STATED PROBLEM
Continue the text below on setting up a VPN, starting right after its last sentence.

----- GIVEN PASSAGE

For each subnet there is a security gateway which is
linked via a cryptographically secured tunnel to the security gateway of
the other subnet.
.Xr ipsec 4
is used to provide the necessary network-layer cryptographic services.
This document describes the configuration process for setting up a
.Nm VPN .
.Pp
Briefly, creating a VPN consists of the following steps:
.Pp
.Bl -enum -compact
.It
Choose a key exchange method: manual keyed, or automated via
.Xr isakmpd 8 .
.It
For manual keying, create the Security Associations (SA), one for
each endpoint.
.It
For manual keying, create the appropriate IPsec flows.
.It
For automated keying, create a configuration file for the keying
daemon.
.It
Configure your firewall rules appropriately.
.El
.Ss Choosing a key exchange method
There are currently two key exchange methods available:
.Pp
.Bl -bullet -compact
.It
manual (symmetric shared secret)
.It
.Xr isakmpd 8
.El
.Ss Enabling Packet Forwarding
For security gateways, proper operation often requires packet
forwarding to be enabled using
.Xr sysctl 8 :
.Bd -literal -offset indent
# sysctl net.inet.ip.forwarding=1
# sysctl net.inet6.ip6.forwarding=1
.Ed
.Pp
Packet forwarding defaults to 'off'.
.Pp
For more permanent operation,
the appropriate option(s) should be enabled in your
.Xr sysctl.conf 5 .
.Ss Generating Manual Keys [manual keying]
The shared secret symmetric keys used to create a VPN can
be any hexadecimal value, so long as both sides of the connection use
the same values.
Since the security of the VPN is based on these keys
being unguessable, it is very important that the keys be chosen using a
strong random source.
One practical method of generating them is by using the
.Xr random 4
device.
To produce 160 bits (20 bytes) of randomness, for example, do:
.Bd -literal -offset indent
# openssl rand 20 | hexdump -e '20/1 "%02x"'
.Ed
.Pp
or:
.Bd -literal -offset indent
# openssl rand 20 | perl -pe 's/./unpack("H2",$&)/ges'
.Ed
.Pp
Different cipher types may require different sized keys.

----------
----- DATA

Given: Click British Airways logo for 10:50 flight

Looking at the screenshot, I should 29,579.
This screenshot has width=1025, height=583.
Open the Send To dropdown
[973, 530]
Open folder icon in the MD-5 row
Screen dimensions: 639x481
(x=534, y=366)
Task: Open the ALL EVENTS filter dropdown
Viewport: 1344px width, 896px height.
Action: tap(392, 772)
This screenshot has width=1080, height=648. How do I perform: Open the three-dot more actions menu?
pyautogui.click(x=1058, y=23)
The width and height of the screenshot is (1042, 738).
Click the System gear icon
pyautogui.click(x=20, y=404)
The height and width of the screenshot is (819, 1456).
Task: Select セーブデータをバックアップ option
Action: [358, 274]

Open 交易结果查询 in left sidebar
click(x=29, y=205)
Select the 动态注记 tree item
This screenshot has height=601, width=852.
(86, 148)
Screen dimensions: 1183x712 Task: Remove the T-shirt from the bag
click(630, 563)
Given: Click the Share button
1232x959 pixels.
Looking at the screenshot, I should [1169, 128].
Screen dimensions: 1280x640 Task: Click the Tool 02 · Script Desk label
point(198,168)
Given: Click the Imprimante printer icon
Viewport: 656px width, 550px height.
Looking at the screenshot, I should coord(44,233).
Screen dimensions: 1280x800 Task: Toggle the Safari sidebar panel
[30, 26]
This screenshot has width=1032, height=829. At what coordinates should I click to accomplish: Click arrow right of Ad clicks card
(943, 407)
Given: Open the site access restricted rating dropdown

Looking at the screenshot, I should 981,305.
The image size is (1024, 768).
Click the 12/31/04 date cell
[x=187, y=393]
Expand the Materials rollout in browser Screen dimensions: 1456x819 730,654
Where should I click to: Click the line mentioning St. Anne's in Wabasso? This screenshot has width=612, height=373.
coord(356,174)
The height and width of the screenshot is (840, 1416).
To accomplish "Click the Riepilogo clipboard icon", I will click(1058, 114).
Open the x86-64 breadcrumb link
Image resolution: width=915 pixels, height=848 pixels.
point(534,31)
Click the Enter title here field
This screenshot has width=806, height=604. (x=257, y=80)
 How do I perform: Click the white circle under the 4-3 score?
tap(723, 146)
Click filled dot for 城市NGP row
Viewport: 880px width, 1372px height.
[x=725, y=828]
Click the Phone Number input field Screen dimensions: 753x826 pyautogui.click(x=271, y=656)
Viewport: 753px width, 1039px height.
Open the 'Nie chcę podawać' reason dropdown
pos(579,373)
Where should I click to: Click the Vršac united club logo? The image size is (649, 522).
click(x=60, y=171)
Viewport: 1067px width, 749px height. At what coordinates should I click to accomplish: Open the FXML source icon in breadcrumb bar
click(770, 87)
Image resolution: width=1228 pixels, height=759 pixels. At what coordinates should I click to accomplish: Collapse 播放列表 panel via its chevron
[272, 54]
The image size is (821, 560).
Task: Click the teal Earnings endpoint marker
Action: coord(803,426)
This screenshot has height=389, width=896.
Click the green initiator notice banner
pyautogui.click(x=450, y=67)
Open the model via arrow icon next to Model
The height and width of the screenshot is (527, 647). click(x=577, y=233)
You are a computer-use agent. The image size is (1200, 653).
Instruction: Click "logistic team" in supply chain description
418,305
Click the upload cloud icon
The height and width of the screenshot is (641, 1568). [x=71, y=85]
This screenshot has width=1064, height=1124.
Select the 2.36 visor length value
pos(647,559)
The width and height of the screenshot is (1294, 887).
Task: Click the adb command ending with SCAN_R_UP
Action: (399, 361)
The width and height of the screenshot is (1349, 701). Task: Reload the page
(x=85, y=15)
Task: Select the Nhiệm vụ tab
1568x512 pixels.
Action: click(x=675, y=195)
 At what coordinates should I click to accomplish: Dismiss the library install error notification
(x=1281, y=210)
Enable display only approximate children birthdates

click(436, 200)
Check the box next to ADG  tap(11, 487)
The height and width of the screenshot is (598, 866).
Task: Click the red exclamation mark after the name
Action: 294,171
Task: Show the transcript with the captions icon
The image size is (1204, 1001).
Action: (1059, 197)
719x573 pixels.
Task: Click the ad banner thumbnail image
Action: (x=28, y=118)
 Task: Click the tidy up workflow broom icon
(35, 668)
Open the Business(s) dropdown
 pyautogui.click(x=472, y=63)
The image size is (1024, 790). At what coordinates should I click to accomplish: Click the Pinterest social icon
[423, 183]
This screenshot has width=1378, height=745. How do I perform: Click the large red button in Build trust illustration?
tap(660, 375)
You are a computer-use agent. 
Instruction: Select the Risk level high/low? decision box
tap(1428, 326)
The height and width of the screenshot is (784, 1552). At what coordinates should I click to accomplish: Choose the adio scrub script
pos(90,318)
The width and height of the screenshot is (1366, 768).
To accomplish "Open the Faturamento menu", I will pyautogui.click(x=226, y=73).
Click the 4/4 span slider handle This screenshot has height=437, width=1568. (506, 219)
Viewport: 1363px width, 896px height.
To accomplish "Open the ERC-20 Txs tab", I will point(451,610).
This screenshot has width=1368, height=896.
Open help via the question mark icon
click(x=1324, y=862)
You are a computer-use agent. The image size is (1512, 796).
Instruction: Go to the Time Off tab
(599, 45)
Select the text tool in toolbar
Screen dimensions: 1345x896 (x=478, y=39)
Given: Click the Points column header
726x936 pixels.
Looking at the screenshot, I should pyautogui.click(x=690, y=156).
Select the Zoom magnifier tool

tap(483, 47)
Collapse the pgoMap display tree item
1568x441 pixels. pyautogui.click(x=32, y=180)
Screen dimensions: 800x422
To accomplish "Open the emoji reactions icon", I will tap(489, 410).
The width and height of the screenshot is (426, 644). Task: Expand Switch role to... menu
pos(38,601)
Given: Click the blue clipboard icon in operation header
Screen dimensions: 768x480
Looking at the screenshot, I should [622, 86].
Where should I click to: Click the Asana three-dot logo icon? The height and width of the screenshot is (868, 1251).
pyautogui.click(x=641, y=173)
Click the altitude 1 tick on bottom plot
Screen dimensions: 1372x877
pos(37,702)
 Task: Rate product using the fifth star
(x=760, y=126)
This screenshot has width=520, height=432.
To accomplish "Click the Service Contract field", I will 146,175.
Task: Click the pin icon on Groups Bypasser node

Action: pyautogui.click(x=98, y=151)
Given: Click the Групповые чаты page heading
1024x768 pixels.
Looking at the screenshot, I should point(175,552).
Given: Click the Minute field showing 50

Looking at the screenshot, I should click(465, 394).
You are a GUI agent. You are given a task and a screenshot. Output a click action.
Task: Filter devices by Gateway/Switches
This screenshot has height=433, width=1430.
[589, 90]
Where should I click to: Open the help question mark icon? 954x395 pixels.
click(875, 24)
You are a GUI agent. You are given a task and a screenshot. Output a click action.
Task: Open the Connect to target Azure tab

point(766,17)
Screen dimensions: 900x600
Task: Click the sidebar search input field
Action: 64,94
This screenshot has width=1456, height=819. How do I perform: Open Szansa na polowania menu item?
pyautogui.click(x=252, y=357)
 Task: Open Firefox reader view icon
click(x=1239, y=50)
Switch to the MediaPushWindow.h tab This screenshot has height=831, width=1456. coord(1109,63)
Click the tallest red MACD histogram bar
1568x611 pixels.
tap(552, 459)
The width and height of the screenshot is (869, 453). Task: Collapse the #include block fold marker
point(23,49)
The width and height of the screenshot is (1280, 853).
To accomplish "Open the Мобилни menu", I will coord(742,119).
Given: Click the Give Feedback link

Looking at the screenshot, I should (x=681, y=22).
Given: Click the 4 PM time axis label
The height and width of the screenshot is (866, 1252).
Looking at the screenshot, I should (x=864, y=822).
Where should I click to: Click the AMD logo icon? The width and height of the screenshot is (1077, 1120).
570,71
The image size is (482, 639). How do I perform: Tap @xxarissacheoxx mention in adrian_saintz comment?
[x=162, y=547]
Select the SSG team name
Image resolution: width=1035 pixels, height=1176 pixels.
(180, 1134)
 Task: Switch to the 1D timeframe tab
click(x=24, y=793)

----------

ANSWER FOR THIS EXERCISE
.Pp
.Bl -column "Cipher" "Key Length" -offset indent -compact
.It Em Cipher	Key Length
.It Li DES Ta "56 bits"
.It Li 3DES Ta "168 bits"
.It Li AES Ta "Variable (128 bits recommended)"
.It Li BLF Ta "Variable (160 bits recommended)"
.It Li CAST Ta "Variable (128 bits maximum and recommended)"
.It Li SKIPJACK Ta "80 bits"
.El
.Pp
Use of DES or SKIPJACK as an encryption algorithm is not recommended
(except for backwards compatibility) due to their short key length.
Furthermore, recent attacks on SKIPJACK have shown severe weaknesses
in its structure.
.Pp
Note that DES requires 8 bytes to form a 56-bit key and 3DES requires 24 bytes
to form its 168-bit key.
This is because the most significant bit of each byte is ignored by both
algorithms.
.Ss Creating Security Associations [manual keying]
Before the IPsec flows can be defined, two Security Associations (SAs)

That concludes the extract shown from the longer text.